Intel has gone the other way, with its 50+ core Xeon Phi coprocessor, which works best paired with an Intel Xeon chip via PCIe. However, Xeon Phi's launch is months away and it is, at this stage, mostly targeted at supercomputers.

Along with this, both AMD and ARM are keen on microservers — dense servers that pack a bunch of low-power chips together with good connectivity.

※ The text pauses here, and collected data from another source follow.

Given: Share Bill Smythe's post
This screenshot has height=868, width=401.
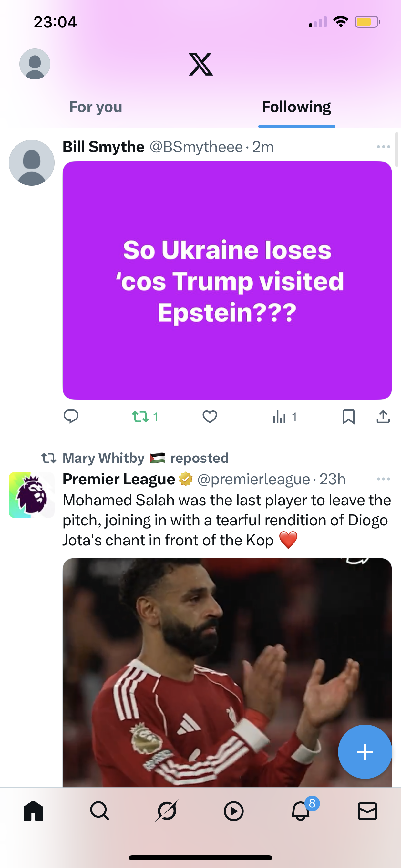Looking at the screenshot, I should click(383, 416).
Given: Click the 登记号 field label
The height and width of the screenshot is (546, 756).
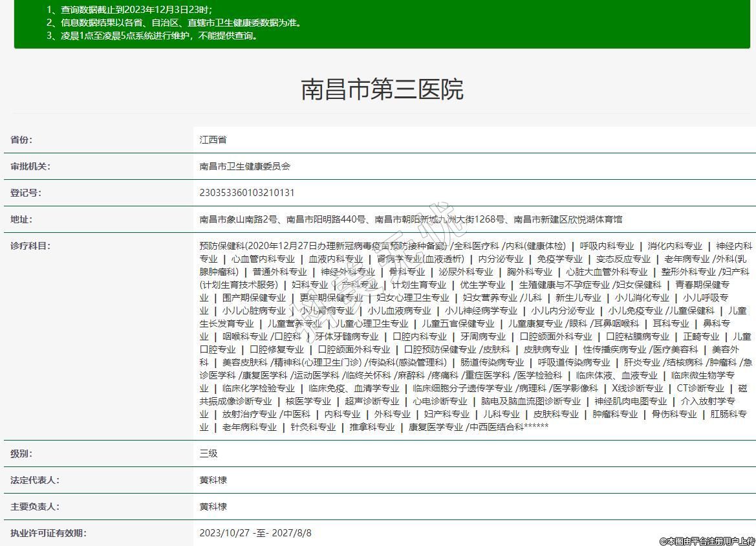Looking at the screenshot, I should point(25,193).
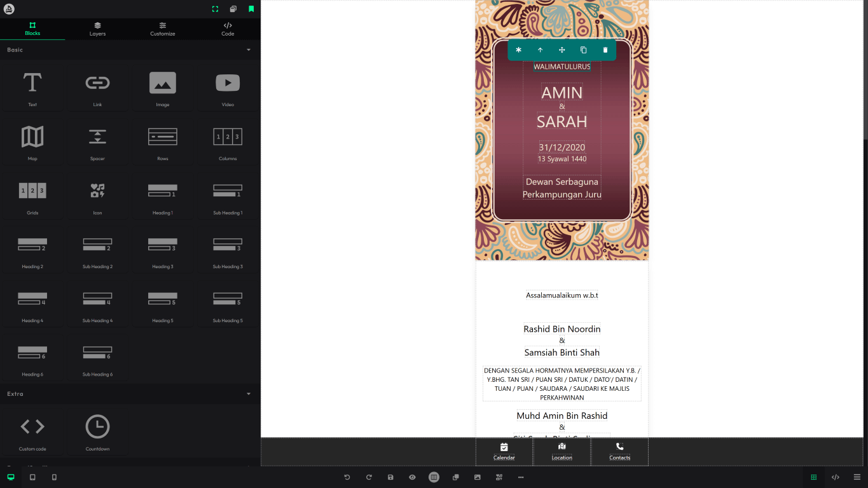Select parent with the up arrow icon
Screen dimensions: 868x488
click(540, 50)
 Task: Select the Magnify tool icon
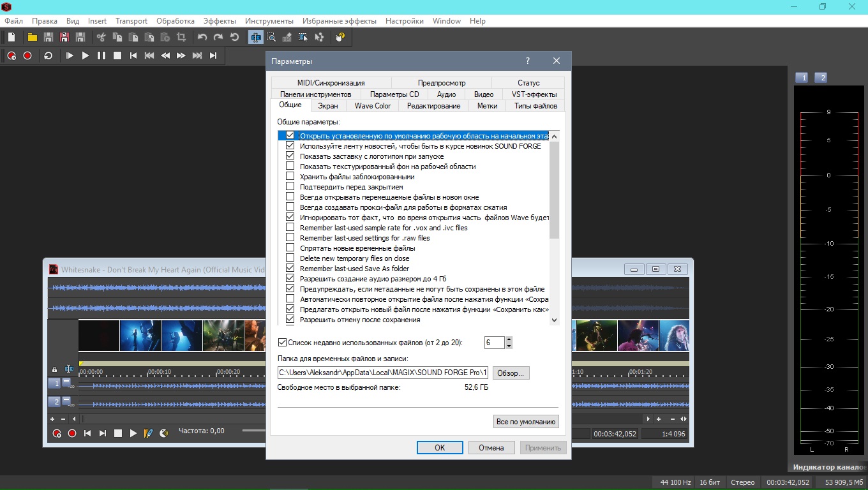(271, 38)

Intel, on the other hand, has a muted enthusiasm for the technology.

"So far we don't see a significant line of sight to microservers as a relevant technology [for HPC]," John Hengeveld, director of marketing for Intel's high-performance computing group, told ZDNet.

AMD and ARM go one way, Intel goes another

Drawing these threads together it seems that while AMD and ARM are heading in one direction, Intel is going in another.

Intel's background is in homogenous chip architectures and though it likes to make an argument that when you pair a Xeon Phi with a Xeon you end up with a heterogenous chip that could theoretically go to work in the cloud, it doesn't have much evidence to support such a contention.

AMD and ARM, meanwhile, are rapidly adopting and developing technologies to drive down the relative power consumption of their chips while assuring good connectivity.

Over the next few years, either Intel or AMD/ARM will have their strategy vindicated. In the future Intel world, power consumption will still be relatively high, but cloud operators will have access to beefy amounts of computing power. In an AMD/ARM world, overall computing power will be slightly lower, but power costs will be dramatically cheaper and the data layer will be much faster.

What happens will determine not only the ways in which cloud operators design their internal software systems, but will ultimately change the cost of providing cloud services. Hold tight, a storm is brewing.